The most intriguing figure, to whom Glass returns time and again in the narrative, is Charles Bedaux – a Frenchman with US citizenship, an entrepreneur in many fields, developer of time and motion systems that had made him the bugbear of US unions. He, with his wife Fern, also stayed on – seeking friends and allies in every camp – German, Vichy French and American, giving each titbits about the other – avid to keep his many companies going and to create grandiose projects, such as a peanut oil pipeline through North Africa. He had the distinction of being arrested by the Germans, the French and Americans: the last proved the least forgiving, interning him in North Africa with his peanut oil pipeline still unbuilt, flying him to Miami and putting him on trial for treason, a charge that carried the death penalty. Instead he committed suicide.
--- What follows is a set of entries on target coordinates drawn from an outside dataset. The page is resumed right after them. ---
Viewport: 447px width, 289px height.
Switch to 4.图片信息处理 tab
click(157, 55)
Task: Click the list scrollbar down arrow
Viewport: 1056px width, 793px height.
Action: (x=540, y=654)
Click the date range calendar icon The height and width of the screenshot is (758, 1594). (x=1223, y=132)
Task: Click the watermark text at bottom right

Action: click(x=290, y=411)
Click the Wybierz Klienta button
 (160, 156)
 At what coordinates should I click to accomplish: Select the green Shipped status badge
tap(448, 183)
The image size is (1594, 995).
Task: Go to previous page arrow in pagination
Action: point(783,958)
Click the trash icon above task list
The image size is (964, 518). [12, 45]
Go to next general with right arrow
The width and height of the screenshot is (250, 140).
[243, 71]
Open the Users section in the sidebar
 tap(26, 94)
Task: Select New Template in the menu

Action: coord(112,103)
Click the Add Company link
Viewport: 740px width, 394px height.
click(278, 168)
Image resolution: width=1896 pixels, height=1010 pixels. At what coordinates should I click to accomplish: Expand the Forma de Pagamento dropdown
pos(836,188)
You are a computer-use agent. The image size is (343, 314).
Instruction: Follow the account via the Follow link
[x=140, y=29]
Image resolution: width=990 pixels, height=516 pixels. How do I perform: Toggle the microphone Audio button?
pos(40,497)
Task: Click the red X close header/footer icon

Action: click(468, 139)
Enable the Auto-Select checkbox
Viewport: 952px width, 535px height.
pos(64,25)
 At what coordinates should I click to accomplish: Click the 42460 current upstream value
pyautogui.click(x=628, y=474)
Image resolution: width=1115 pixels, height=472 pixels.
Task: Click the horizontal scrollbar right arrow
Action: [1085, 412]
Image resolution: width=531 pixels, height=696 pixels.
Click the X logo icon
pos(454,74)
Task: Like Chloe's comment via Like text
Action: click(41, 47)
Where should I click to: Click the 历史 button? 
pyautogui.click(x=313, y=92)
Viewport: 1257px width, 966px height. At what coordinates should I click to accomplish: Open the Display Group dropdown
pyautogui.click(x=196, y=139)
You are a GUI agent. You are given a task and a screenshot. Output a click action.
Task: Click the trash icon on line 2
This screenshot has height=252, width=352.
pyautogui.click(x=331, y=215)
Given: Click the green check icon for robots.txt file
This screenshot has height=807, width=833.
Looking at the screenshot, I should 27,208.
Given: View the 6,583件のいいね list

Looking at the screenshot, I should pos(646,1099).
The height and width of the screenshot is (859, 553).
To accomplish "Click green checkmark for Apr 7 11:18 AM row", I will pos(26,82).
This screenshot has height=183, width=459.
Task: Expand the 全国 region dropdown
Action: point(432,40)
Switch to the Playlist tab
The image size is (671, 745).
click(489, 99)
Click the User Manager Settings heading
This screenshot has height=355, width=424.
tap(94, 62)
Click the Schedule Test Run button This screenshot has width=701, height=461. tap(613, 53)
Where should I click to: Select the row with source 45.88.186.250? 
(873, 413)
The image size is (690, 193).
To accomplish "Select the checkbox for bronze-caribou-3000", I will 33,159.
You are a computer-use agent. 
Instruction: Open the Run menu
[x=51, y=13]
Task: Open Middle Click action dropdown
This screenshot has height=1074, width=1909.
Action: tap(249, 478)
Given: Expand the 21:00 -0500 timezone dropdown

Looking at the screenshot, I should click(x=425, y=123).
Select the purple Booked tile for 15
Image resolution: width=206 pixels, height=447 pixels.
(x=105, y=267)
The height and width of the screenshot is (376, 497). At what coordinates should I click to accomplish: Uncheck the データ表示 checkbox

One figure stands out as unambiguously heroic – Dr Sumner Jackson, the chief surgeon of the American Hospital. He kept it going through the war, treating British airmen and French railway workers, among others. Jackson decided from the first day of the occupation that he would resist the Nazis. At great risk to himself, his wife and his son, he established an “underground railway” for escaping Brits, French resistance fighters and Jews, an activity which he kept up through most of the war.

Finally uncovered, the whole family was sent to concentration camps: father and son, evacuated before the advancing allies, were herded with the other inmates on to ships – which were sunk by Allied bombing. His son survived (as did the mother, in a separate camp). Jackson perished, a truly savage irony.

Glass has constructed a story of extraordinary precision, crafting stories from his main characters that are of absorbing interest in themselves, full of incident and anecdote. The steely distance he takes from judgment, though well pitched to allow the exercise of one’s own evaluation of character and motive, can be unnerving: at least occasional interventions of warmth or distaste would have been welcome. But that is how he wants to cast his authorial persona, and it is broadly fit for the purpose.